[Dataset entries]
────────

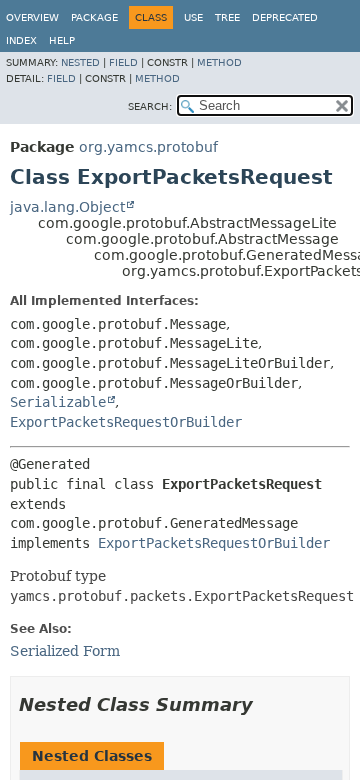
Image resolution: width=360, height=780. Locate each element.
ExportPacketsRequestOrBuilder (126, 422)
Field (123, 62)
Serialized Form (65, 651)
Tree (227, 17)
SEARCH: (150, 106)
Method (219, 62)
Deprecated (285, 17)
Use (193, 17)
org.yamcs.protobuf (148, 147)
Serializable (58, 402)
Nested (80, 62)
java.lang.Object (67, 207)
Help (62, 40)
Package (94, 17)
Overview (32, 17)
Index (21, 40)
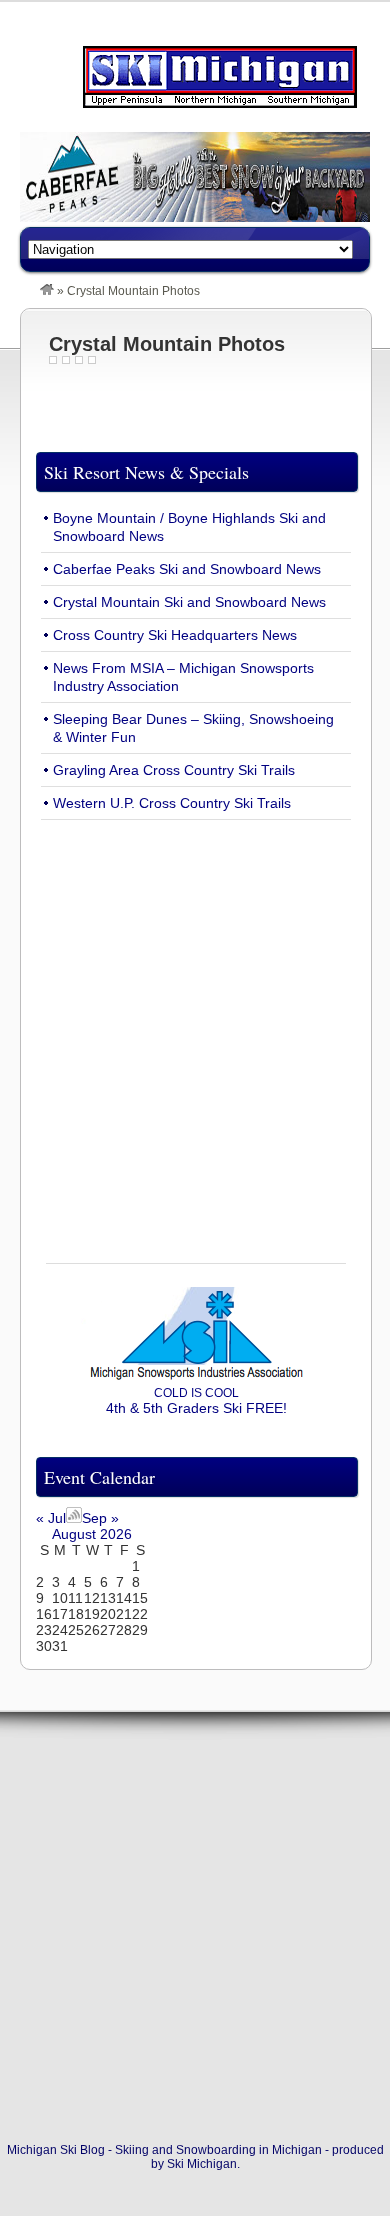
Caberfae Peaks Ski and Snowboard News (187, 569)
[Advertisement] (195, 1030)
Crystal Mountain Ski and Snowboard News (189, 602)
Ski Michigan (202, 2164)
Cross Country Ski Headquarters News (175, 635)
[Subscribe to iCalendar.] (74, 1518)
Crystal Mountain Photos (167, 344)
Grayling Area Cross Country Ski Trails (174, 770)
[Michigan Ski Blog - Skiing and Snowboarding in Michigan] (47, 291)
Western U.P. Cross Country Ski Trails (172, 803)
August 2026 (92, 1534)
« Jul (51, 1518)
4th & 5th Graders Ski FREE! (196, 1401)
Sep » (100, 1518)
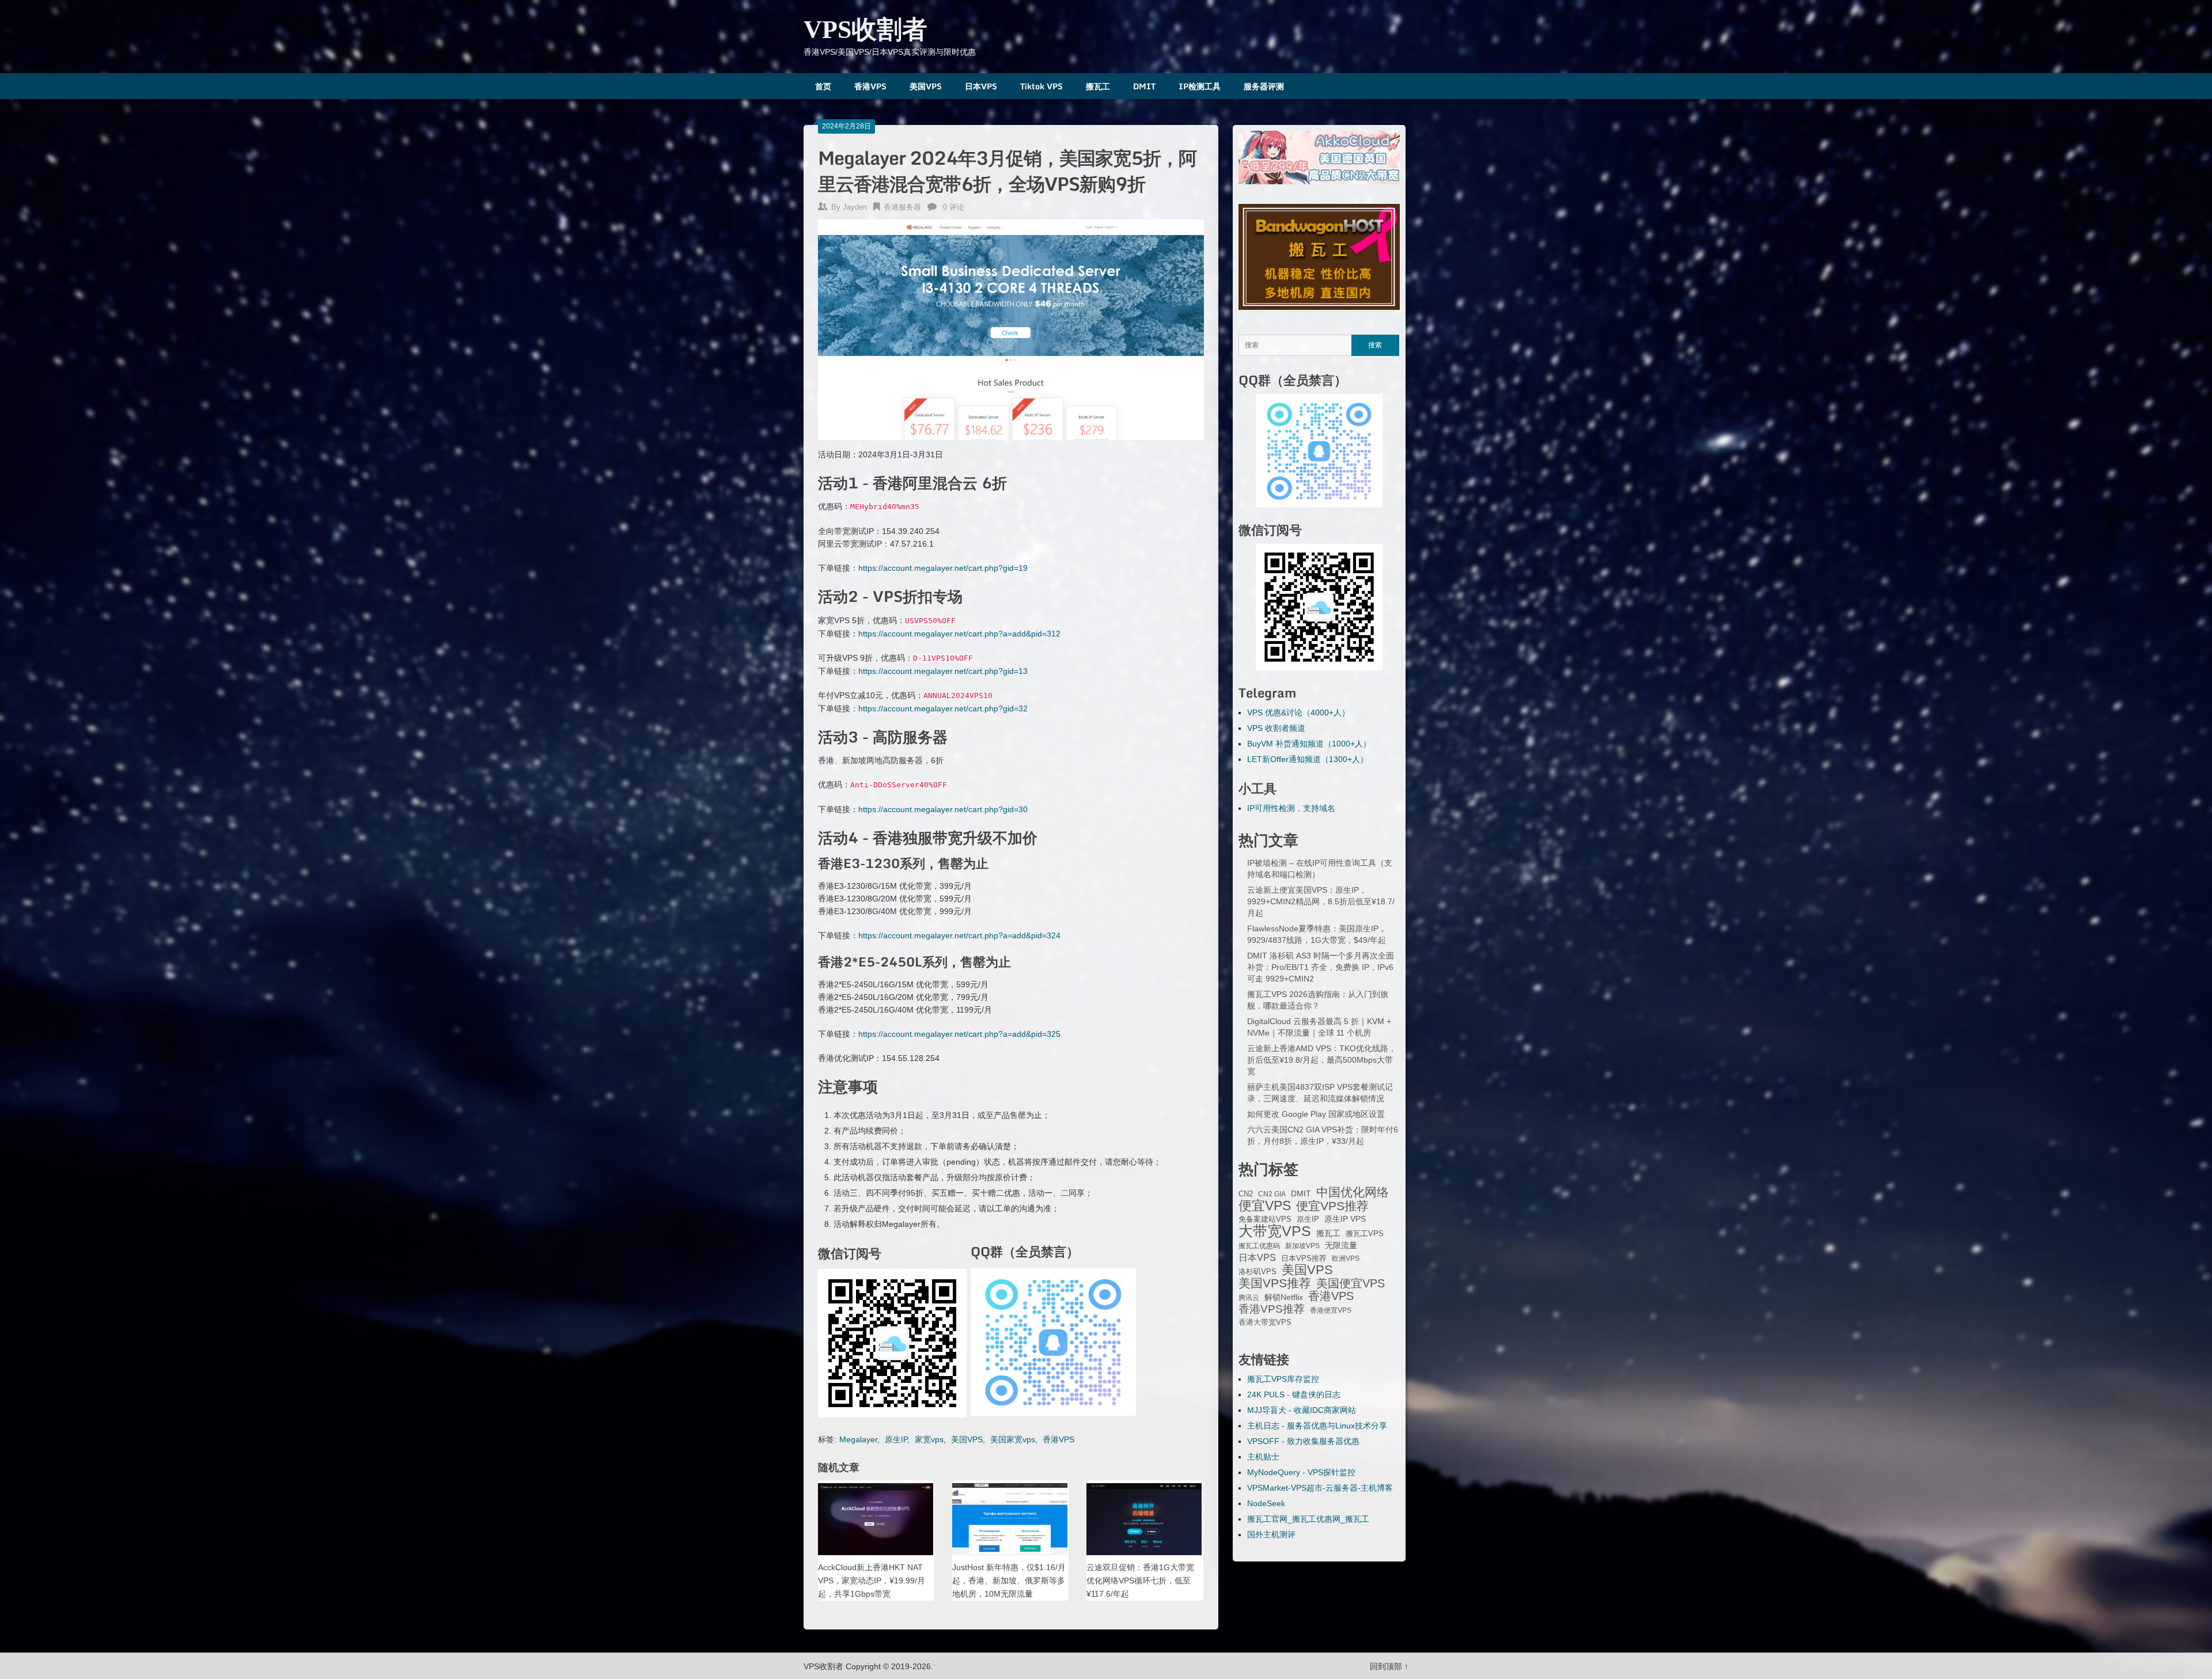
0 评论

────────

What is needed: What's needed is every record restated exactly, pictures excluded.

Written answer:
Image resolution: width=360, height=780. Locate each element.
ExportPacketsRequestOrBuilder (126, 422)
Field (123, 62)
Serialized Form (65, 651)
Tree (227, 17)
SEARCH: (150, 106)
Method (219, 62)
Deprecated (285, 17)
Use (193, 17)
org.yamcs.protobuf (148, 147)
Serializable (58, 402)
Nested (80, 62)
java.lang.Object (67, 207)
Help (62, 40)
Package (94, 17)
Overview (32, 17)
Index (21, 40)
Caberfae Peaks Ski and Snowboard News (187, 569)
[Advertisement] (195, 1030)
Crystal Mountain Ski and Snowboard News (189, 602)
Ski Michigan (202, 2164)
Cross Country Ski Headquarters News (175, 635)
[Subscribe to iCalendar.] (74, 1518)
Crystal Mountain Photos (167, 344)
Grayling Area Cross Country Ski Trails (174, 770)
[Michigan Ski Blog - Skiing and Snowboarding in Michigan] (47, 291)
Western U.P. Cross Country Ski Trails (172, 803)
August 2026 (92, 1534)
« Jul (51, 1518)
4th & 5th Graders Ski FREE! (196, 1401)
Sep » (100, 1518)
0 评论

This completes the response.